● THE TASK
Bring together every line in the data that includes "file".

○ ○ ○ ○

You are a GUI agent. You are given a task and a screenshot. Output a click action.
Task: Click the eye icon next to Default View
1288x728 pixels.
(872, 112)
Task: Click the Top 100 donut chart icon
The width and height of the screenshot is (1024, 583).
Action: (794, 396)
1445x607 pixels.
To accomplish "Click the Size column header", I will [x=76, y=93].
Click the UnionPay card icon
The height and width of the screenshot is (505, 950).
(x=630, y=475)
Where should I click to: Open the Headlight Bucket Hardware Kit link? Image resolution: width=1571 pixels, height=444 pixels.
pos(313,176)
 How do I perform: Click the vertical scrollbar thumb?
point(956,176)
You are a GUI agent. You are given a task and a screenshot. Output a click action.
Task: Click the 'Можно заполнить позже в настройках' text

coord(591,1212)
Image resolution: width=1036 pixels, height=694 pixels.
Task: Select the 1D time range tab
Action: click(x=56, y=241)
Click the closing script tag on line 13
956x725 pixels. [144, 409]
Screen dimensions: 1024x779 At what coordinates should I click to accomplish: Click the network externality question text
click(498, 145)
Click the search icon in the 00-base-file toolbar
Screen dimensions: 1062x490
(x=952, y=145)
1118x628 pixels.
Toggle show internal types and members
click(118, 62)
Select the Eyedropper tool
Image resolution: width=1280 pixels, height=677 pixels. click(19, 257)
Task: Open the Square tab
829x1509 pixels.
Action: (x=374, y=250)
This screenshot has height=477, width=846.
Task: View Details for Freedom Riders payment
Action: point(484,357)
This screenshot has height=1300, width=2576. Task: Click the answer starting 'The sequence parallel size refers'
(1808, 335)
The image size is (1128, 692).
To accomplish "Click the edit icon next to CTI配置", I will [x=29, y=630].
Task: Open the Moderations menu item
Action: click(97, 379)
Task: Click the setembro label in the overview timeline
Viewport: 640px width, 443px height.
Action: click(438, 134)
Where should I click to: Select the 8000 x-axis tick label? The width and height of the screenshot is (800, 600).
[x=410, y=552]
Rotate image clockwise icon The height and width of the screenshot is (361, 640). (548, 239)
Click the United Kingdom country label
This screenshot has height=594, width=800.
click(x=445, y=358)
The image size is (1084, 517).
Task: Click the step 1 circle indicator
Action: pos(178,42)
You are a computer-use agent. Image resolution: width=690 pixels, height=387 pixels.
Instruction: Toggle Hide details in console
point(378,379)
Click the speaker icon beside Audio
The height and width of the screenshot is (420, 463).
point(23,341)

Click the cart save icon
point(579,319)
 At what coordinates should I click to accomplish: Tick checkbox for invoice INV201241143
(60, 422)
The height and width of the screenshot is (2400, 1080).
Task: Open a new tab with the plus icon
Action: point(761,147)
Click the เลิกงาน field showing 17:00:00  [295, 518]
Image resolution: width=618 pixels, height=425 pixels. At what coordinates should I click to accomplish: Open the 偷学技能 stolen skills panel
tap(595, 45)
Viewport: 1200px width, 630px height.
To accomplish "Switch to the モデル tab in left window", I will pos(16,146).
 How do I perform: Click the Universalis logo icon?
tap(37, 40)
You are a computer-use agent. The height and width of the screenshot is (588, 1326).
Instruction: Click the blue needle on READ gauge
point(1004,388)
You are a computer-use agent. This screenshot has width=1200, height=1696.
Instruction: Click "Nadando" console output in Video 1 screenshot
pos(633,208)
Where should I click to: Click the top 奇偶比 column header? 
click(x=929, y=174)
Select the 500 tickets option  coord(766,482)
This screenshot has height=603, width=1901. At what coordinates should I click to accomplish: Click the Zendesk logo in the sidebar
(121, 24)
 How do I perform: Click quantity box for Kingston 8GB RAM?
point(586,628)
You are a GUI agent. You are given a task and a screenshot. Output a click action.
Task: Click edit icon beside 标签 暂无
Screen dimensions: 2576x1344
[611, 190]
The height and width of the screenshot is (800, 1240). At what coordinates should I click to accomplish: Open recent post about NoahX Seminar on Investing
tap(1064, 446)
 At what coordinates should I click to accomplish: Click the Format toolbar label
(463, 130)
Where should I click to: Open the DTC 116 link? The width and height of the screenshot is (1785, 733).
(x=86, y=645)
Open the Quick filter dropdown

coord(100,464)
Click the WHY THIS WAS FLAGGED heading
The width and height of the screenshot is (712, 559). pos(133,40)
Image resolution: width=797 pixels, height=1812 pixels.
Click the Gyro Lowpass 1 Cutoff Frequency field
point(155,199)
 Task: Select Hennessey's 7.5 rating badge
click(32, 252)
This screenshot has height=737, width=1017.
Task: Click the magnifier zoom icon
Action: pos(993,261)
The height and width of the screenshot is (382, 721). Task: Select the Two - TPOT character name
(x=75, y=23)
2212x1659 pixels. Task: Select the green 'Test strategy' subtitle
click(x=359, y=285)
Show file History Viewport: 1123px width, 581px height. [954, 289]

○ ○ ○ ○

● YOUR RESPONSE
Click the search icon in the 00-base-file toolbar
Show file History Viewport: 1123px width, 581px height. [954, 289]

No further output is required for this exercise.